Key Experimental Results¶
Main Results (GLUE + Frozen BERT)¶
| Method | CoLA (MCC) | SST-2 (Acc) | STS-B (Spea) | MRPC (F1) | QQP (F1) |
|---|---|---|---|---|---|
| [CLS] | 22.66 | 83.83 | 61.08 | 79.58 | 19.70 |
| Mean | 19.55 | 82.91 | 74.96 | 80.28 | 29.01 |
| AdaPool | 29.20 | 87.72 | 80.01 | 77.99 | 40.15 |
| Glot | 47.49 | 90.25 | 83.86 | 82.58 | 62.19 |
Ablation Study (Signal Dilution Stress Test)¶
| Method | 0% Noise | 50% Noise | 90% Noise |
|---|---|---|---|
| Mean | ~92% | ~70% | ~52% |
| AdaPool | ~93% | ~78% | ~60% |
| Glot | ~95% | ~94% | 97%+ |
Key Findings¶
- Glot achieves +25 MCC over [CLS] on CoLA (47.49 vs. 22.66) — relational modeling is critical for linguistic understanding.
- Signal dilution stress test: With 90% randomly injected noise tokens, Mean and AdaPool collapse (~50–60%), while Glot maintains 97%+.
- Decoder-only LLMs benefit most: Glot yields substantially larger gains over Mean pooling on SmolLM2 and TinyLlama.
- Extreme parameter efficiency: 20× fewer parameters than PEFT methods such as LoRA, with 100×+ faster training.
- Theoretical guarantee: Glot strictly generalizes DeepSets; GNN message passing is provably more expressive than pure set functions.
Highlights & Insights¶
- A new paradigm of "pooling as relational learning": Tokens are treated not as an independent set but as a graph, enabling relation-based compression.
- Practical value of frozen LLM + lightweight GNN: Expensive fine-tuning is avoided, with only a small number of trainable parameters required.
- Diagnostic value of stress testing: The robustness gap at 90% noise clearly exposes the fundamental difference between relational learning and independent aggregation.
Limitations & Future Work¶
- Graph construction relies on a cosine similarity threshold \(\tau\), requiring hyperparameter tuning.
- The GNN introduces additional memory and computational overhead (though far less than fine-tuning).
- The possibility of pre-training the GNN head for cross-task transfer has not been explored.
- For long texts such as documents, the token graph may become prohibitively large.
Related Work & Insights¶
- vs.
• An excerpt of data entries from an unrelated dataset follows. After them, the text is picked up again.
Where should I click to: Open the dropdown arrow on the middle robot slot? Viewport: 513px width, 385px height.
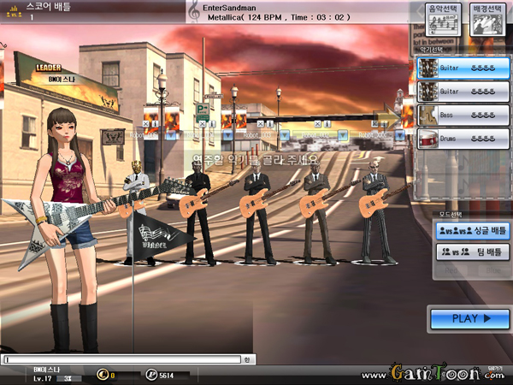click(285, 134)
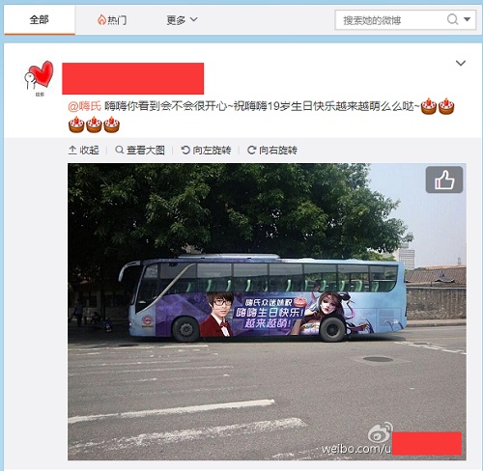This screenshot has width=483, height=471.
Task: Like the photo with thumbs-up icon
Action: pos(444,180)
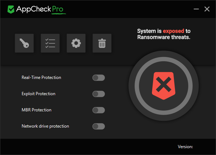Turn on the Exploit Protection switch

(x=98, y=94)
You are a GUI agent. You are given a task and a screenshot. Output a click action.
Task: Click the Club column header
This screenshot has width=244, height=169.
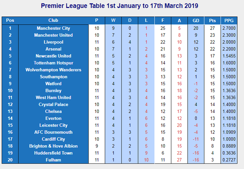click(x=53, y=20)
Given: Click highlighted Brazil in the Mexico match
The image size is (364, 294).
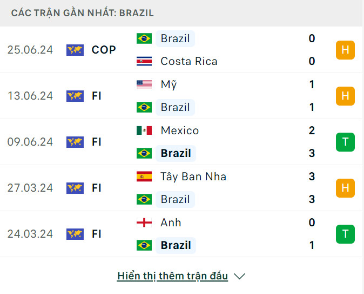Looking at the screenshot, I should coord(176,153).
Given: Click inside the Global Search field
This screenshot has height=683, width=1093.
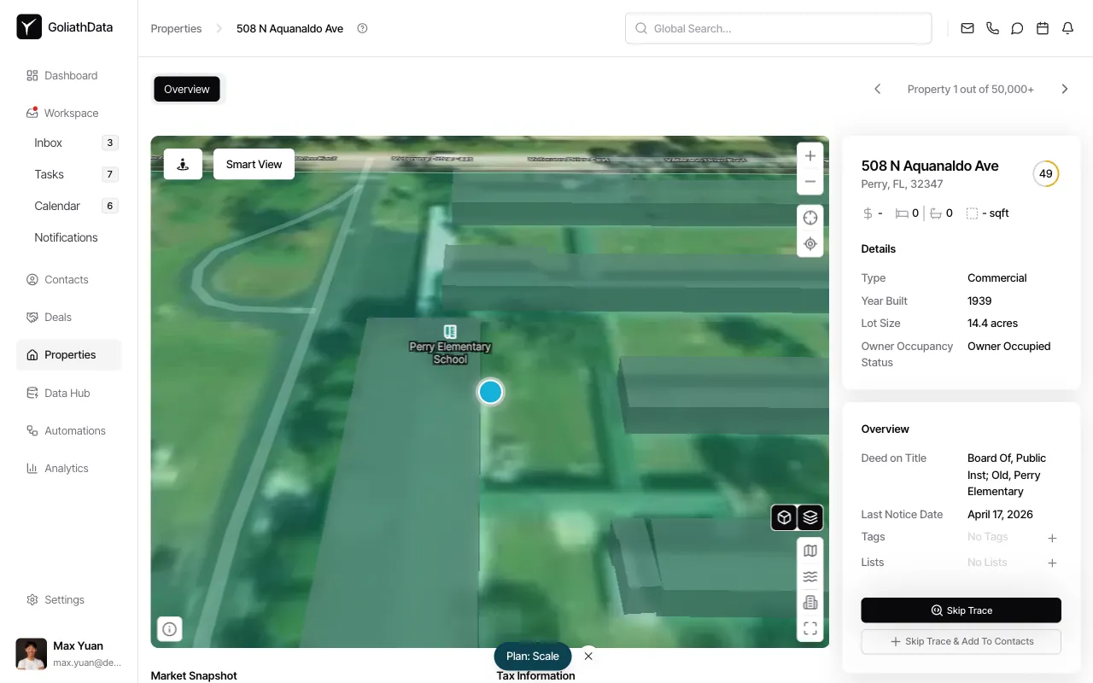Looking at the screenshot, I should click(x=778, y=28).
AdaPool (Brothers, 2025): AdaPool learns token weights but operates within the DeepSets framework, precluding token interaction modeling. Glot has a structural advantage via GNNs.
- vs. TextGCN: TextGCN constructs word co-occurrence graphs at the corpus level for classification, whereas Glot constructs token graphs at the sentence level for representation learning.
- vs. ColBERT: ColBERT retains multi-vector representations, while Glot compresses them into a single vector.
Rating¶
- Novelty: ⭐⭐⭐⭐⭐ Redefining pooling as graph-based relational learning represents a novel and theoretically grounded paradigm shift.
- Experimental Thoroughness: ⭐⭐⭐⭐⭐ Comprehensive evaluation spanning GLUE, MTEB, IMDB, stress tests, and 6 backbone architectures.
- Writing Quality: ⭐⭐⭐⭐⭐ Motivation is clearly articulated; the logical flow from theory to practice is complete.
- Value: ⭐⭐⭐⭐⭐ Highly efficient and practical, with immediate value for downstream applications of frozen LLMs.